PROBLEM STATEMENT:
Set down exactly the lines below between the line holding "Task: Click the coinglass mascot logo icon" and the line holding "Open the More", inclusive; no other line belongs in the answer.

(Stored items)
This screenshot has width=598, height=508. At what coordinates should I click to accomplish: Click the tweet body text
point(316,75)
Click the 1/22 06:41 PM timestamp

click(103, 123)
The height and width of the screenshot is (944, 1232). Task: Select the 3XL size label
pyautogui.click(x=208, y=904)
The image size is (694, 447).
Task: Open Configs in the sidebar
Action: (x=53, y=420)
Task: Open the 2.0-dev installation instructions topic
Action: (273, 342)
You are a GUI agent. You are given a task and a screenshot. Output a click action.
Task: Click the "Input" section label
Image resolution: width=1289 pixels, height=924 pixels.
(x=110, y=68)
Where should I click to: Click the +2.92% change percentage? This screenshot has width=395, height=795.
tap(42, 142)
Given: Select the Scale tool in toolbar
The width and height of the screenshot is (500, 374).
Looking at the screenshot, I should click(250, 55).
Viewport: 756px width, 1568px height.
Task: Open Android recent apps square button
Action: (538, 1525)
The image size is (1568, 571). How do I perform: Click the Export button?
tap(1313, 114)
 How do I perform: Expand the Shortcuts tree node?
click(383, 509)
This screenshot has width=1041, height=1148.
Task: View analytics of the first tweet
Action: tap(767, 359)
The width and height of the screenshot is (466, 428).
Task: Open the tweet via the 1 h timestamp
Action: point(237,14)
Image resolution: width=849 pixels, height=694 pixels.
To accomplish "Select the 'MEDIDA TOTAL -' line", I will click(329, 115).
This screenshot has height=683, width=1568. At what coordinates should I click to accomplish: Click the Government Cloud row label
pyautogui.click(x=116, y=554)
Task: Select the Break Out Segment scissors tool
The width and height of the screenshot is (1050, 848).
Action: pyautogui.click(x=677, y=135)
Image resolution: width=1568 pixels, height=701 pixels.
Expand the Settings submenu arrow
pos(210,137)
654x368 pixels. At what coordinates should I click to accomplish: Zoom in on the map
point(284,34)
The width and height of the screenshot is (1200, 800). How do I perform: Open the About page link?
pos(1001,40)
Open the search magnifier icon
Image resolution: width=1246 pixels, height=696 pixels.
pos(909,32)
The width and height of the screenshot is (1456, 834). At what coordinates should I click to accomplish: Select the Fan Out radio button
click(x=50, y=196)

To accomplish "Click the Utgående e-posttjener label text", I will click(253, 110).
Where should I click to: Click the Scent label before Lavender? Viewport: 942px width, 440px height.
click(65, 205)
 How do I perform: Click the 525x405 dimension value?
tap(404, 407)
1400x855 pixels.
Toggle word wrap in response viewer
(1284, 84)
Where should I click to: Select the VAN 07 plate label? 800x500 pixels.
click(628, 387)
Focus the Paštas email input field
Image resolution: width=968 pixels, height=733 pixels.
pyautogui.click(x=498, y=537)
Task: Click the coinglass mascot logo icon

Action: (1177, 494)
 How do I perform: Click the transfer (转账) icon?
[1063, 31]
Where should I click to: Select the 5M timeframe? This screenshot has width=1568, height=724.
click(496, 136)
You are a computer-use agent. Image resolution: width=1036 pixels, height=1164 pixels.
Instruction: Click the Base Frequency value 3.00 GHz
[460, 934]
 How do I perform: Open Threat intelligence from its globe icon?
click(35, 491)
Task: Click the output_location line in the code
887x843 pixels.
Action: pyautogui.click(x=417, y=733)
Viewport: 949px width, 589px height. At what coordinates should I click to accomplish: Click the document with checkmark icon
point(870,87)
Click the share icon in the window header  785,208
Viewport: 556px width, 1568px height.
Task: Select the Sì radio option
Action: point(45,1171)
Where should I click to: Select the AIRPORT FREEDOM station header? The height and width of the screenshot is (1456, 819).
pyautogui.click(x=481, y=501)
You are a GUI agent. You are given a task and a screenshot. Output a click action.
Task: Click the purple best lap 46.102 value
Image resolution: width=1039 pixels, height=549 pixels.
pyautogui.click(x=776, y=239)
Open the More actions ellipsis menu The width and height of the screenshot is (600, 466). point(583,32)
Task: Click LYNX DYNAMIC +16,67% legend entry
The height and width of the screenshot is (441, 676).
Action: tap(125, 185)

EXERCISE SOLUTION:
Task: Click the coinglass mascot logo icon

Action: (1177, 494)
 How do I perform: Click the transfer (转账) icon?
[1063, 31]
Where should I click to: Select the 5M timeframe? This screenshot has width=1568, height=724.
click(496, 136)
You are a computer-use agent. Image resolution: width=1036 pixels, height=1164 pixels.
Instruction: Click the Base Frequency value 3.00 GHz
[460, 934]
 How do I perform: Open Threat intelligence from its globe icon?
click(35, 491)
Task: Click the output_location line in the code
887x843 pixels.
Action: pyautogui.click(x=417, y=733)
Viewport: 949px width, 589px height. At what coordinates should I click to accomplish: Click the document with checkmark icon
point(870,87)
Click the share icon in the window header  785,208
Viewport: 556px width, 1568px height.
Task: Select the Sì radio option
Action: point(45,1171)
Where should I click to: Select the AIRPORT FREEDOM station header? The height and width of the screenshot is (1456, 819).
pyautogui.click(x=481, y=501)
You are a GUI agent. You are given a task and a screenshot. Output a click action.
Task: Click the purple best lap 46.102 value
Image resolution: width=1039 pixels, height=549 pixels.
pyautogui.click(x=776, y=239)
Open the More actions ellipsis menu The width and height of the screenshot is (600, 466). point(583,32)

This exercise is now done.